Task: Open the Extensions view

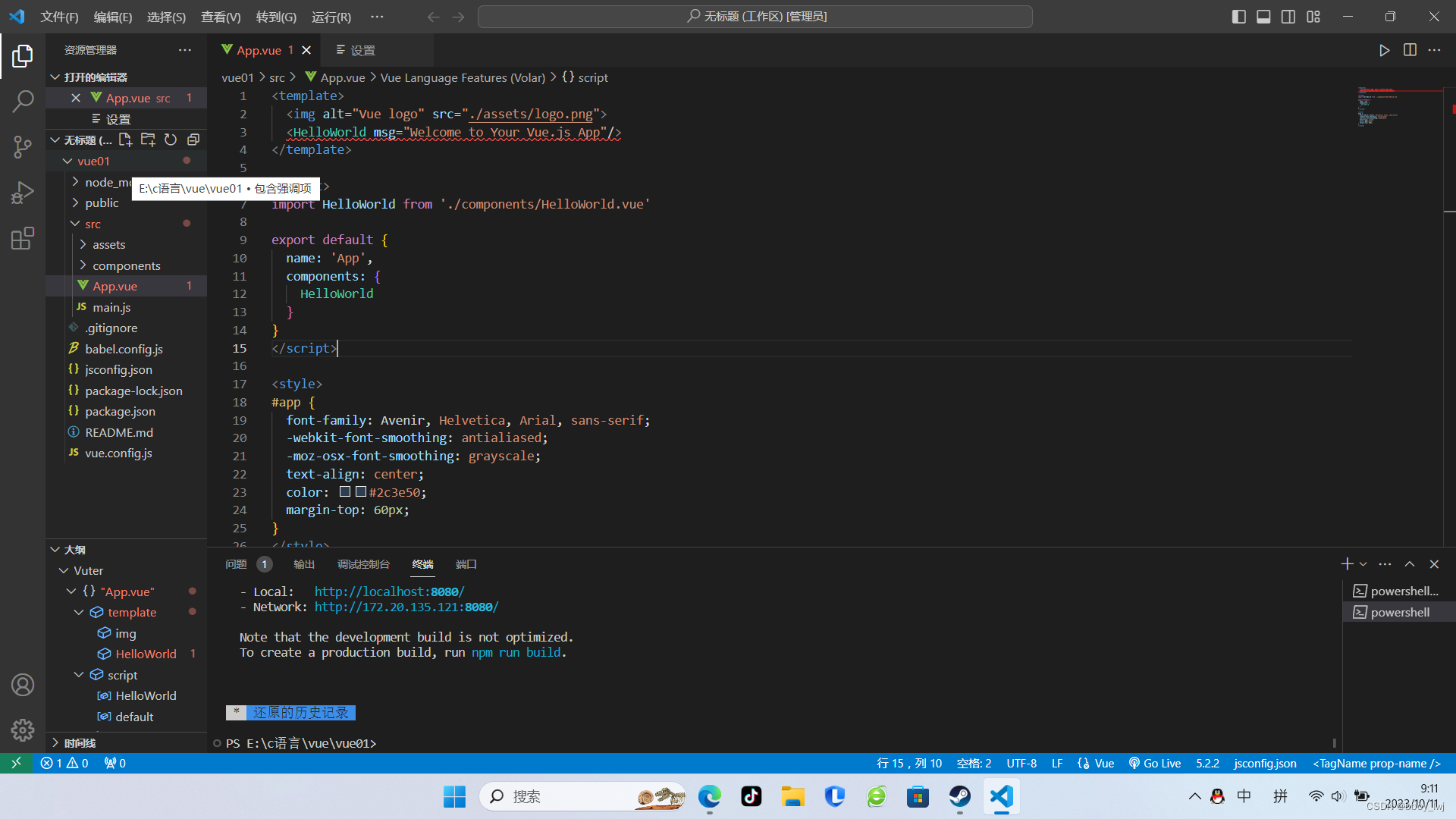Action: click(23, 239)
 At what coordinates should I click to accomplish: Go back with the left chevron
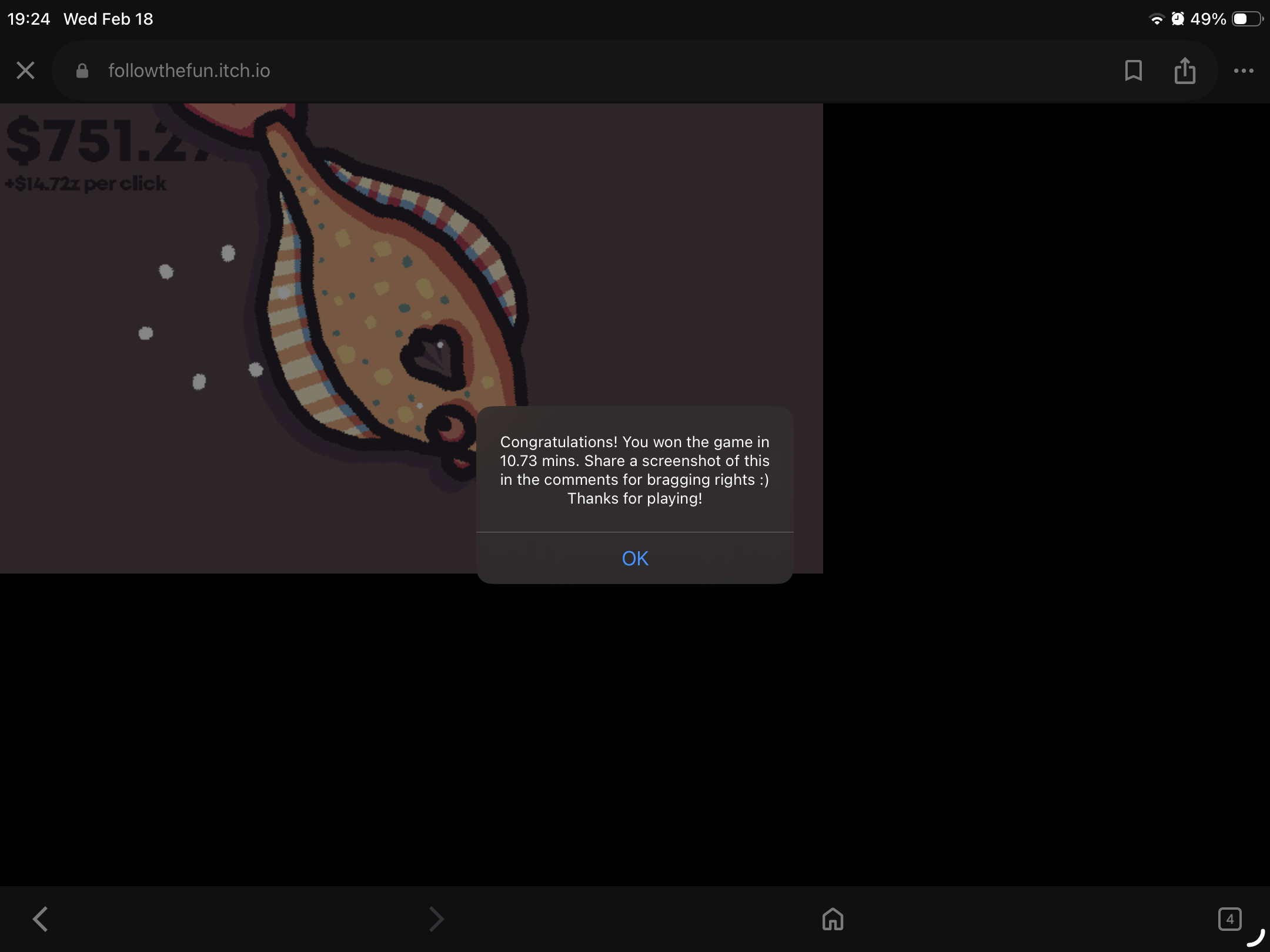point(40,919)
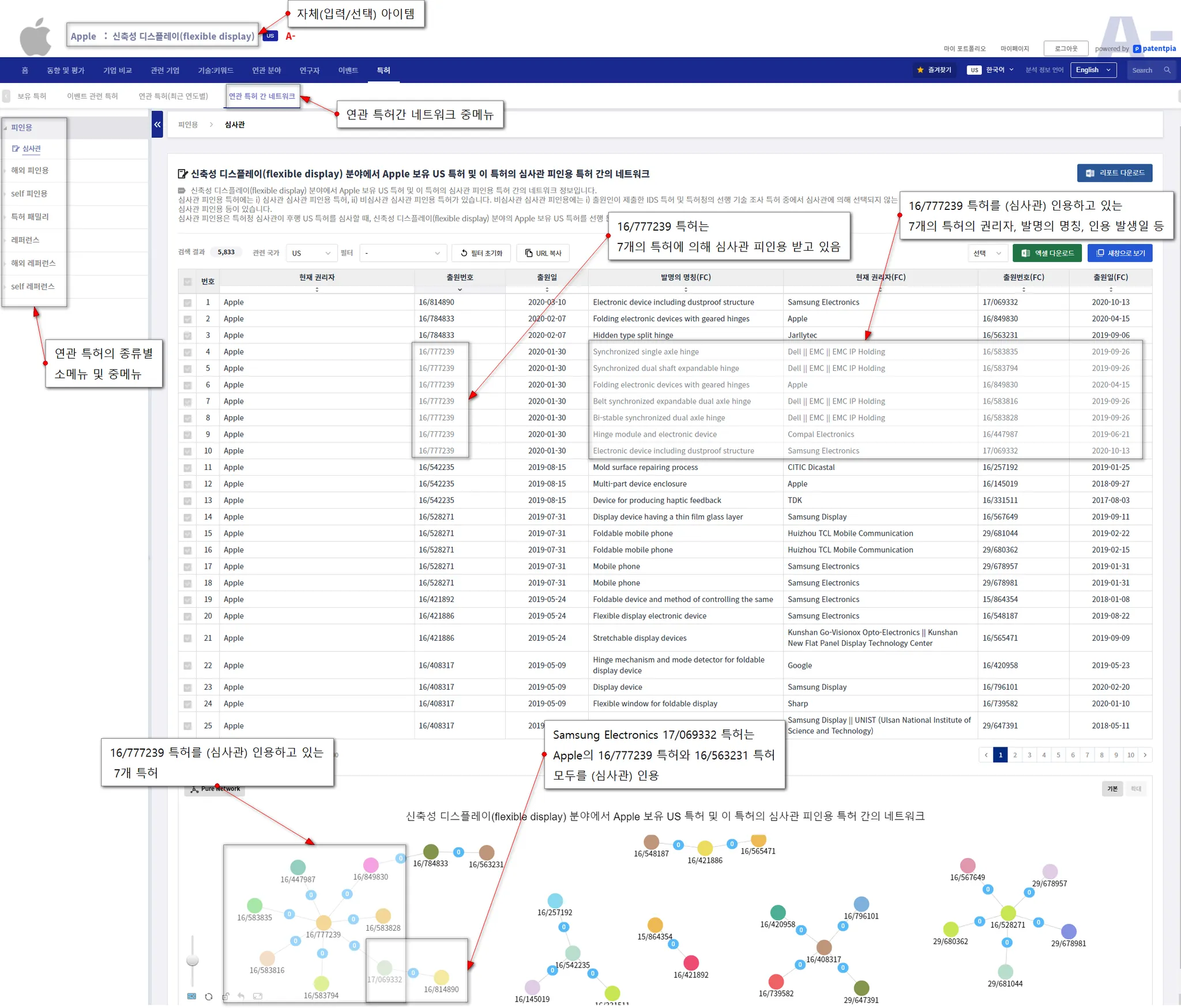Click the star 즐겨찾기 favorites icon
Screen dimensions: 1181x1008
920,70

- What you are asked to do
Find the line that has "At what coordinates" in the listing, then retype it and each later line up to the last, exactly. Leave pictures out.

- The answer
 At what coordinates should I click to accomplish: Go back with the left chevron
point(40,919)
Click the star 즐겨찾기 favorites icon
Screen dimensions: 1181x1008
920,70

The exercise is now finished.